Bolívar, el matón de los Ancízar, y sus jefes. Emilio el guardaespaldas, Evelyn el sicario (con nombre de mujer) y las esposas plásticas de los kamikazes, y hasta Manolo y Mireia, todos son cómplices de la parodia: terminan asumiendo para bien y para mal las consecuencias de sus actos. Pero hay algo más allá, algo oculto y subyacente que Manuel describe bien y que Roberto muestra como un telón de fondo en Banzai: Colombia.
“Recordó que cuando estaba en la universidad pensaba que a parte de la sociedad colombiana, básicamente no le gusta aceptarse como es. El racismo se esconde detrás de eufemismos. Odiamos a los pobres, pero damos limosna en misa. La calidad de los zapatos es más importante que la inteligencia de quien los lleva. Simpatizamos con el paramilitarismo porque odiamos a la guerrilla y eso justifica cualquier crimen. Y así”. De esta manera magistral resume Manuel a su país y a sus compatriotas. No importa si están en Los Ángeles, en Madrid o en Bogotá, porque pueden haberse ido de Colombia, pero Colombia no se ha ido de ellos.
Un país de miseria, de pobreza, de racismo, pero también una sociedad elitista, violenta y criminal. Porque Evelyn con seguridad empezó a matar para tener un Hummingbird, Javier Ancízar empezó a delinquir porque quería tener un apartamento en Dubái; pero casi todos nosotros somos Manuel, que empezó a trabajar con los kamikazes porque no quería ser más un pobre desempleado.
Porque son producto de ese país que pone más énfasis en la calidad de los zapatos que en el cerebro, Manolo y Mireia se adentraron en ese mundo de fantasía, de vuelos privados y prostitutas costosas, aun sabiendo que no se lo merecían, que, como dicen en la costa Caribe, “de eso tan bueno no dan tanto”. Y aun así se hicieron los de la vista gorda, ignoraron las señales de alarma y creyeron que ellos eran los elegidos, los destinatarios de tanta suerte.

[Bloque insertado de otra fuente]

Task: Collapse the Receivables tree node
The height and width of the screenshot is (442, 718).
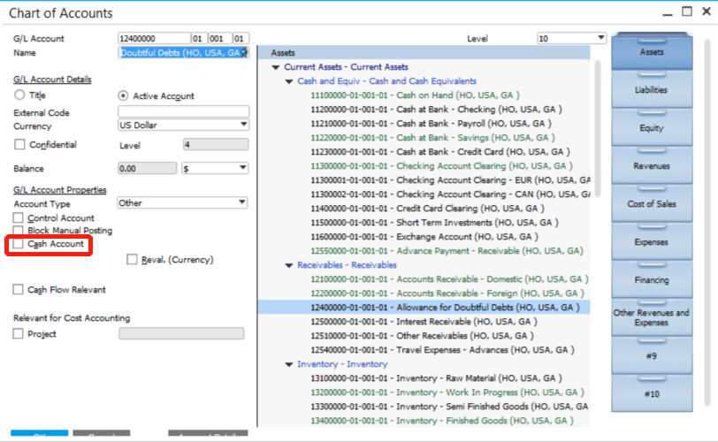Action: point(289,265)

Pero Manuel no se engañaba del todo porque conocía sus límites. Se sabía mediocre, y ese conocimiento y esa aceptación lo obligaron a cuestionarse siempre por qué Javier Ancízar lo había contratado. Por qué lo había hecho volar desde Madrid. Por qué le pagaba tan bien o le daba tantas prebendas. Al final, aunque la vanidad prevalece, Manolo, ese hijo consentido y ese novio ilusionado, quería mostrar que no era un caso perdido, que era un buen partido, que podía hacer que su mamá y Mireia estuvieran orgullosas. Al final, terminó siendo más importante el par de zapatos que el cerebro, como él mismo lo dijo. Y por eso él se convirtió, tal vez sin quererlo, en el más suicida de los kamikazes.